Well, instead of the 34 it produced in 2011, the Kurds might produce over 50 deputies if they manage to get over the ten percent threshold, but on the other hand they might help President Recep Tayyip Erdoğan get the majority he has been demanding to carry him to imperial powers and usher in an era of absolute authoritarian rule with no checks and balances in the country.
The HDP and its puppeteer enjoying a five star enforced jail term at the İmralı island prison of course must have contingency plans, or at least a Plan B should the Kurdish party fall victim as expected to the ten percent threshold. Or, can it be that Abdullah Öcalan and Erdoğan already made some sort of a deal, under which prison conditions of the chieftain will be upgraded to a “house arrest” on İmralı – for now – and some tangible steps taken in Kurdish reform areas in exchange for the HDP failing in the elections and pro-Kurdish candidates, nominated by the AKP from those predominantly Kurdish cities, elected to parliament. Lunatic as they may appear, such deals can never be excluded. In any case, is not insistence on entering elections as a party some sort of suicide? Why are Kurds committing political suicide? There must definitely be a Plan B.

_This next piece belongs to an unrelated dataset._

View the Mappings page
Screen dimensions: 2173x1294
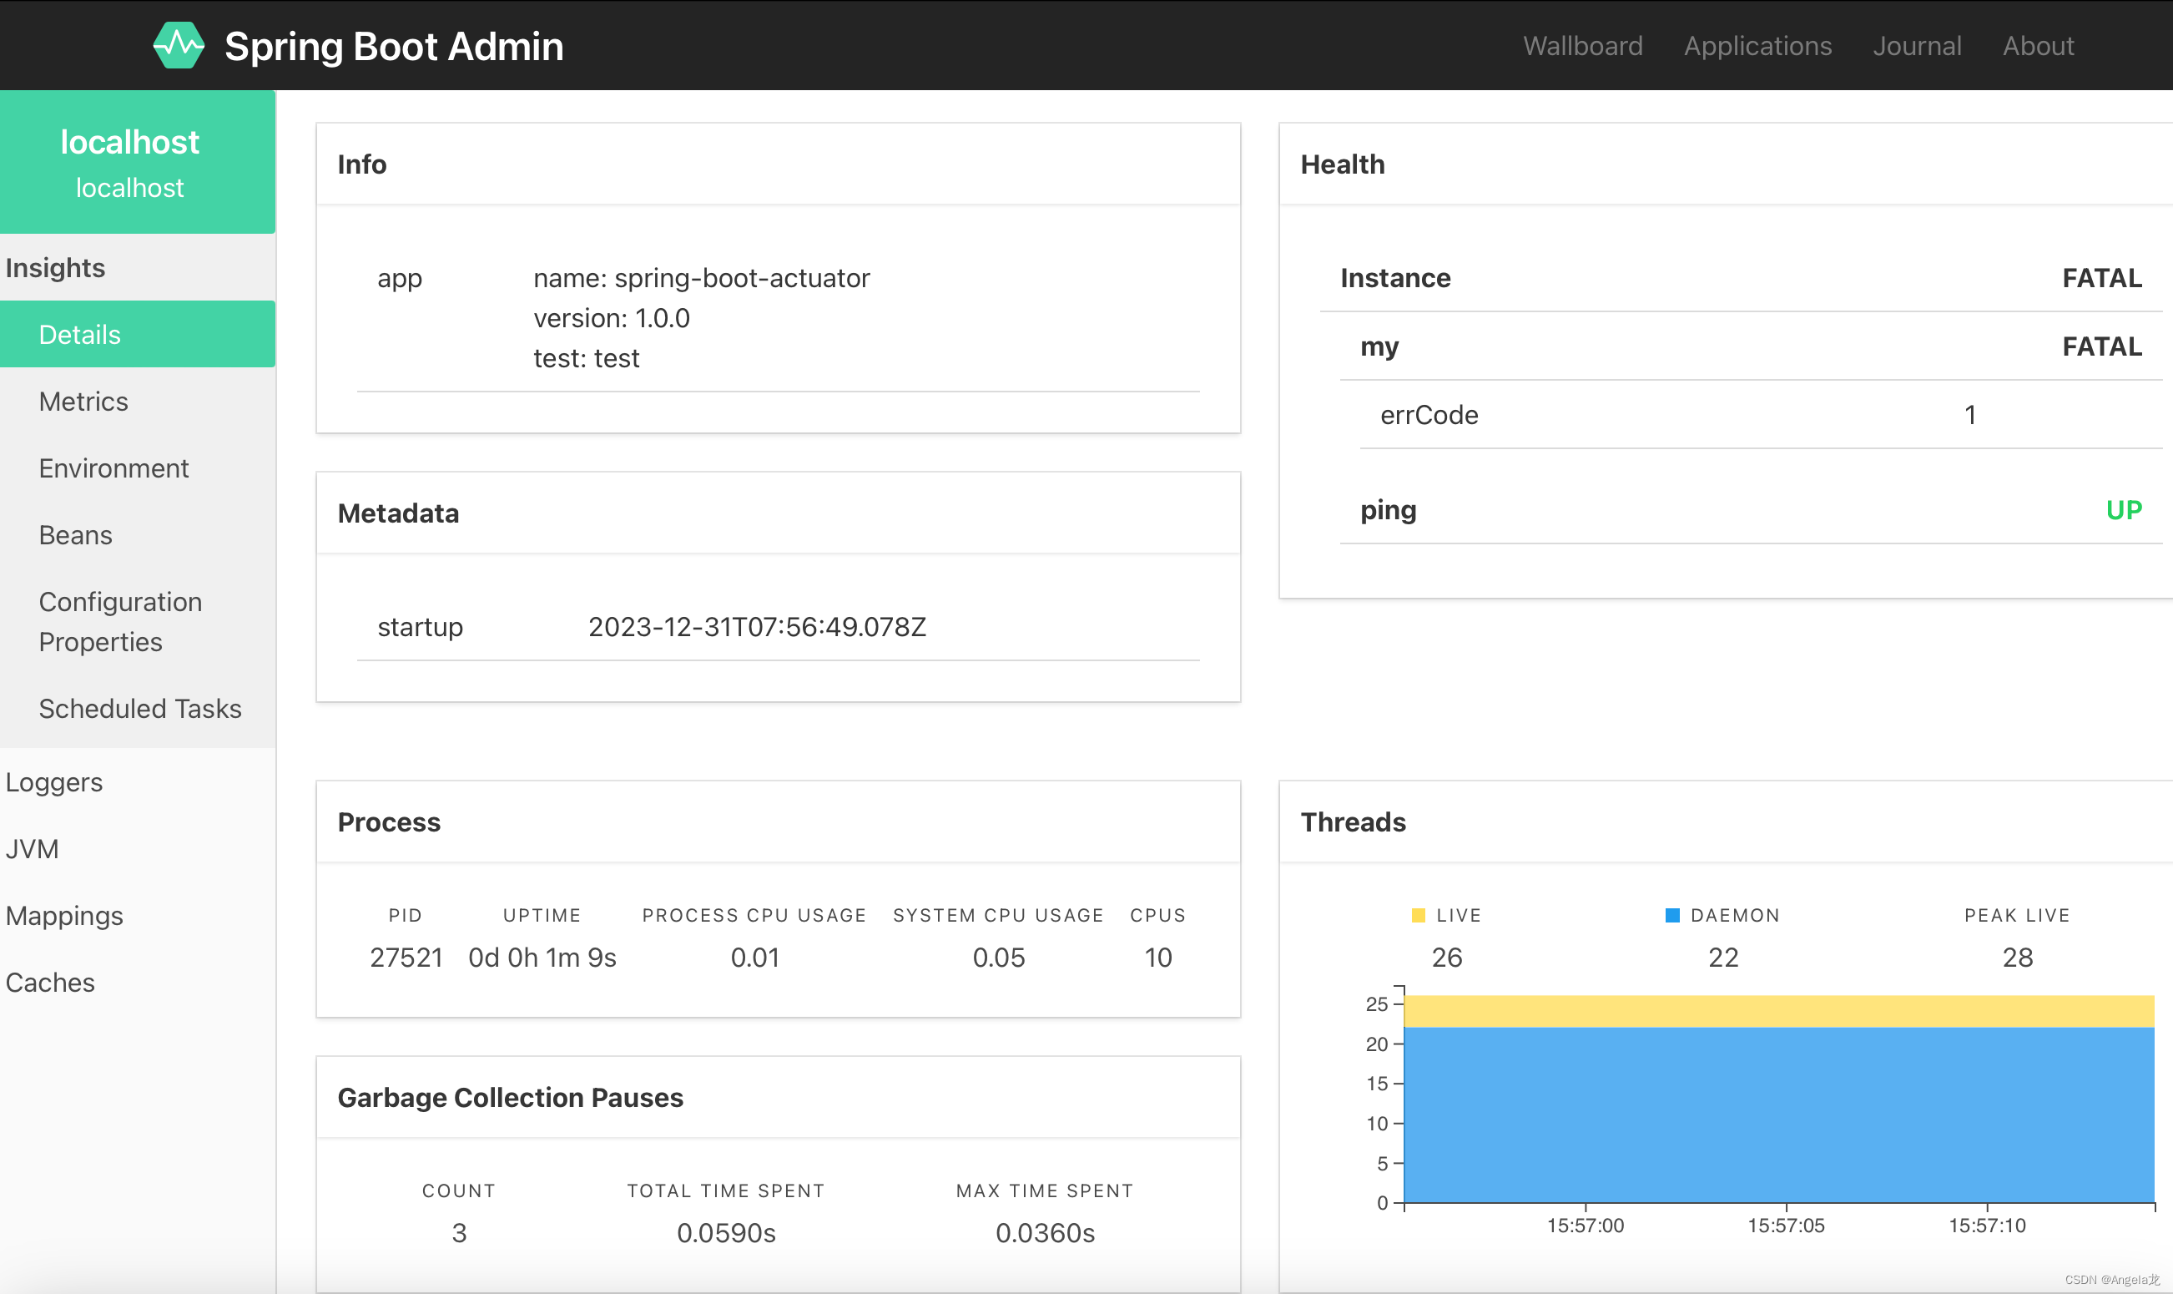(x=64, y=916)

There are some scary scenarios and speculations as well. According to one, Kurds would take the “below threshold result” to the Constitutional Court and complain of a rights violation. As the ten percent threshold is a constitutional stipulation, the high court would probably say it was “no violation at all.” Then the HDP will take it to the European Court of Human Rights, where most probably a decision condemning the anti-democratic ten percent threshold will be obtained. What will the end result be? If under Article 90 of the constitution there is a contradiction, international law supersedes the local law, so would Turkey redistribute parliamentary seats accordingly, renew polls or let Kurds establish their separate parliament in Diyarbakır?
Thus, it is not just the ten-point peace conditions of Öcalan wanted to be imposed on Turkey, the ambiguous Kurdish opening game played singlehandedly by the government in dark caves of “we know it all” has landed Turkey in a messy situation: Neither is a step back possible, nor progress doable.